Despite chemo kicking me around and knocking me down a lot and making me feel like I was a complete whimp, overall, I got to the other side of the chemo sea pretty much intact. My heart is functioning well, my nails didn't turn black and fall off, I kept at least some of my eyebrows and eyelashes and the neuropathy wasn't nearly as bad as it could have been. I get achy and tired faster but I'm also a year older so who knows.
Then, right before I finished radiation in August, I got the news. Chemo left me a little gift. Actually,chemo found it while it was trying to dismantle my DNA and the steroids were happy to help deliver it to me and was kind enough to open it up in advance. They claimed they were trying to give me a peace offering. I don't believe them for a moment! The gift was...diabetes. Oh, they tell me it was genetic and was inevitable but The Steroid Overnight Express Delivery Service got it to me 15 years faster. Sigh!

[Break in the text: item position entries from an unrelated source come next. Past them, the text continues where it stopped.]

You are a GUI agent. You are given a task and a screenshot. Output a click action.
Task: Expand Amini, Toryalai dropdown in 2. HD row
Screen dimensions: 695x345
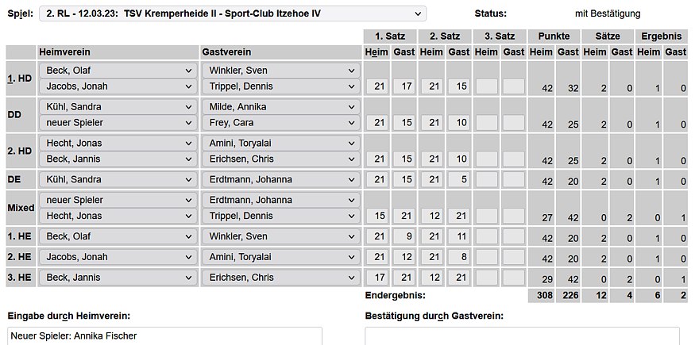[x=281, y=143]
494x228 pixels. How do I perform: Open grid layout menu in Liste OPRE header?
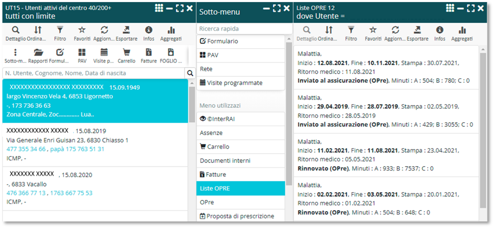tap(450, 8)
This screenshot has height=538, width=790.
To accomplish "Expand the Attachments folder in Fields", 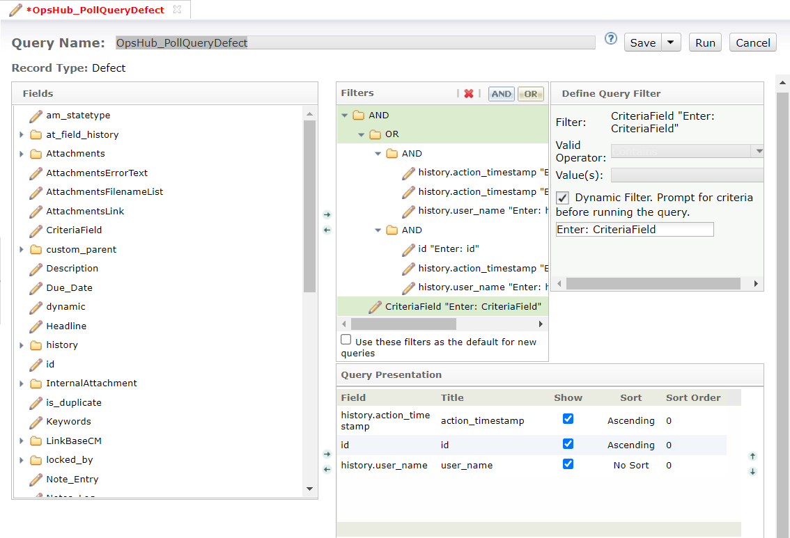I will tap(22, 154).
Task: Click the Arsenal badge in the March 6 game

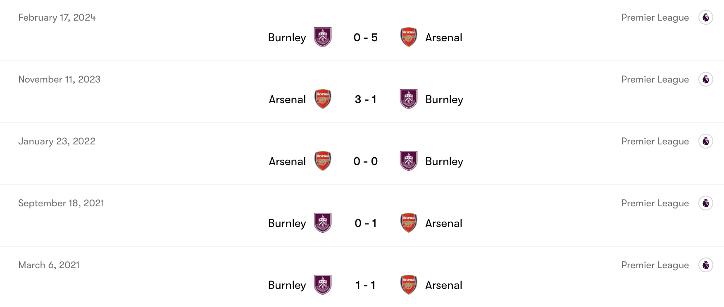Action: tap(408, 285)
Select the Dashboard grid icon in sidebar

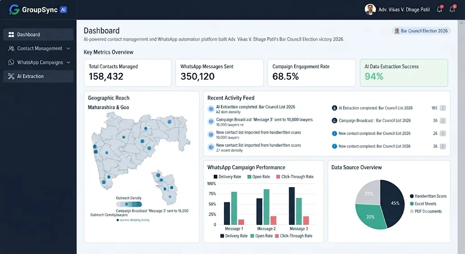point(11,35)
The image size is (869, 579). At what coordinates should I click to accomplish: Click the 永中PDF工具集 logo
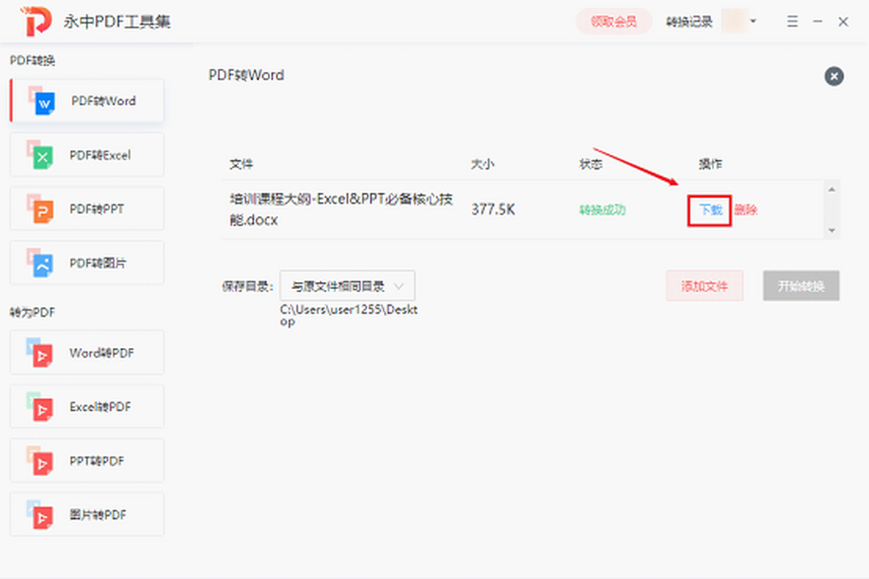pos(37,22)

You would have thought that I would have been grateful in regards to all God brought me through. I was but...you know us human beings, especially those of the female persuasion. We are never satisfied. Now any other king would look at a disgruntled princess and yell "Off with her head!". THE KING (note the large bold letters) sadly shakes his head but loves me anyway. When, oh when, will I learn to fully trust Him?
Gradually I came to understand that 15 years down the road this may not have been caught until diabetes had caused a great deal of mischief. Under the current circumstances, it was literally caught as soon as it developed and absolutely no damage had been done yet. This really is a good thing. Plus in order to treat it (aside from poking my finger twice a day) I have to uh...eat regularly, watch what I eat and exercise. These are things I should be doing anyway but alas, I usually insist on doing only if I feel like it. Now I have to or I will end up blind, crippled or dead. It's as simple as that and since I don't want to be blind, crippled or dead I'm much more likely to do the things I ought to be doing in the first place. Maybe this is a good thing in some twisted way? Sigh...(again).
Now for the real gift...on August 20th, I had to have an A1c test which measures my blood sugar over the course of three months. Normal is 4.3-6.1. Mine was 6.9. As a diabetic, they want it to be below 7.0 so I wasn't put on any meds for the time being. On December 22, I had another A1c test. I'd lost 18 pounds and was taking pains to eat more regularly. I just got those results. This time the results were 6.2 so while I am still diabetic, my blood sugar levels in my hemoglobin have dropped dramatically and I am just slightly above what is considered normal. In other words, I am successfully managing the diabetes.
I praise God for this. While I've been trying to do the right things, I've known so many people who try to manage diabetes through diet and exercise alone and they have still had to go on meds. I know that God is bigger than cancer and I'm learning that He is also bigger than diabetes. It is good to know God is right there along side me on this path as well.
It has been quite a Christmas for me this year!